CMS rolls out two-pronged exceptions process. The Medicare contractor will evaluate the manual exception request and perform a medical review to determine how many additional treatment days, if any, are medically necessary. If a contractor doesn't issue a final decision regarding an exception request within 10 business days, CMS will consider the service request medically necessary and therefore subject to exception. To avoid incurring unnecessary costs, the agency encourages providers to submit manual exception requests before the coverage exception must begin. CMS will, however, approve exceptions retroactively as necessary.
Financial limitations on outpatient therapy services have been putting the reimbursement screws to providers and beneficiaries since Jan. 1--but finalizing an exceptions procedure that will help lighten the load has taken the Centers for Medicare & Medicaid Services a month and a half. Although providers, benes and advocacy groups are content for now, the battle to abolish the new outpatient therapy caps is not likely to fall off the radar any time soon.
The new exceptions process, which provides automatic coverage exceptions for certain conditions and permits manual exception requests for others, goes into effect March 13 and will be retroactive to Jan. 1. CMS outlines the new procedure in a recent fact sheet. The agency's exceptions process for "medically necessary" services is in line with stipulations in the Feb. 8 Deficit Reduction Act.
The process is "a good first step toward ensuring that Medicare beneficiaries continue to have coverage for the physical therapy they need," says American Physical Therapy Association president Ben F. Massey, Jr. in a recent statement. APTA and other advocacy groups, including the American Occupational Therapy Association, were concerned that without an adequate exceptions procedure, arbitrary application of the therapy caps would adversely affect providers' ability to receive payment for medically necessary services from benes who were unable to afford them.

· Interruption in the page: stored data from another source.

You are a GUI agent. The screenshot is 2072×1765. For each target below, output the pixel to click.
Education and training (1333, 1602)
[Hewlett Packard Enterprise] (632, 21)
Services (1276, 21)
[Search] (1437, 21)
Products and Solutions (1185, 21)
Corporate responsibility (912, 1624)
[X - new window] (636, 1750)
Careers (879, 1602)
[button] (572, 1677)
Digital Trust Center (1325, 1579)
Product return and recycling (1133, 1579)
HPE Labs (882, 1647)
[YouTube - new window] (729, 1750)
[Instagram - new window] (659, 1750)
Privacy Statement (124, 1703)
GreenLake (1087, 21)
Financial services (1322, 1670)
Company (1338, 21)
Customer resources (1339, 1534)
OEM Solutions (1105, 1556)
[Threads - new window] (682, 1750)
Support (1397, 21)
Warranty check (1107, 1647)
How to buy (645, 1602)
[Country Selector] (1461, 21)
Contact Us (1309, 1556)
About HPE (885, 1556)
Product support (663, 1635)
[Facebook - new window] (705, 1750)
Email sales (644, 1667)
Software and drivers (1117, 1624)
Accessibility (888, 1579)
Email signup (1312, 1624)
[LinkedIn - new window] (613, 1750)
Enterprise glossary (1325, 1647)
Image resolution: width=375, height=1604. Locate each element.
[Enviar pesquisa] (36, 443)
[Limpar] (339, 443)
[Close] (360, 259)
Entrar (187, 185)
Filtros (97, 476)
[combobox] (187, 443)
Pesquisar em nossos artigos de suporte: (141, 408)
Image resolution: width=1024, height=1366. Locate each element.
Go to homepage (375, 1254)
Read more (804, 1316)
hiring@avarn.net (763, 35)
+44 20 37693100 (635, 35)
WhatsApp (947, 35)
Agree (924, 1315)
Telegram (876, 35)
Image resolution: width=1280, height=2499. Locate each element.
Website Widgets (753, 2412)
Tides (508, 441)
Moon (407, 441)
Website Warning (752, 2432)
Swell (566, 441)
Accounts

The new outpatient therapy caps apply to Medicare Part B outpatient physical therapy, speech-language pathology and occupational therapy services. (The caps do not apply to outpatient hospital and hospital emergency room rehabilitation services.)
The caps originally went into effect with the Balanced Budget Act of 1997 to slow Medicare's rapidly rising costs for outpatient therapy, but a sequence of moratoriums kept the caps suspended for most of their history. The most recent moratorium expired Dec. 31, 2005, and two $1,740 caps went into effect for physical therapy services (including speech-language pathology services) and occupational therapy services beginning Jan. 1. This marks the first time outpatient therapy caps have been in effect since 2003.
Automatic Exceptions Catch And Cover Most Services
To streamline exceptions and reimbursement, CMS has compiled a comprehensive list of conditions and "clinically complex situations" that it will use to qualify benes for automatic exception to the therapy caps. Providers can use these situations to justify an exception for any condition that requires skilled therapy services.
The agency anticipates that most benes who require exceptions will qualify for the automatic exceptions process, minimizing coverage problems and preventing unnecessary costs. Neither providers nor benes will need to submit any formal documentation to obtain automatic exception approval for services that exceed the caps.
To acquire automatic exception for a specific service, a provider must be able to demonstrate that a bene has a qualifying, Medicare-eligible condition that's both medically necessary and has a "direct and significant impact on the need for [the] course of therapy being provided," according to the CMS fact sheet. To obtain payment, the provider must submit an appropriate claim for one of these predetermined conditions or complexities. (For further information about the claims process for automatic exceptions due to a qualifying condition or complexity, see "Providers Bear The Burden Of Proof For Outpatient Therapy Exceptions" in the next article.)
If a bene's condition doesn't qualify for automatic exception, then providers or benes may fax a written request to the claims processing contractor for coverage for up to 15 "treatment days" beyond the cap. CMS recognizes a treatment day as "a day on which one or more services are provided." The written request must include appropriate documentation and justification for the exception.
Complicated Exceptions May Prove The Need For A Better Solution
"We have yet to see how well Medicare contractors will be able to implement and apply this process," notes Massey.
Indeed, not all contractors will be able to implement the exceptions process immediately, CMS confirms.
Massey's skepticism questions the policy's long-term financial outlook, as well as its short-term implementation. "Even if [the exceptions procedure] works well, Congress only authorized this new process through 2006," Massey points out. "Congress must address this issue again this year, and we are confident that this experience will demonstrate to legislators that they must completely repeal the caps and provide a more permanent solution for Medicare beneficiaries needing physical therapy," he asserts.
For the time being, CMS requires all Medicare contractors to accept claims adjustment requests for 2006 services that they denied on the basis that those services exceeded the therapy caps. Contractors must continue to accept adjustment requests until they are able to implement the exceptions process.
Providers should request that their carriers reopen and review any 2006 claims their carriers denied because the claims exceeded the caps, CMS advises. In addition, providers who haven't yet submitted 2006 claims that qualify for the exception should do so now and refund benes for prior services as applicable.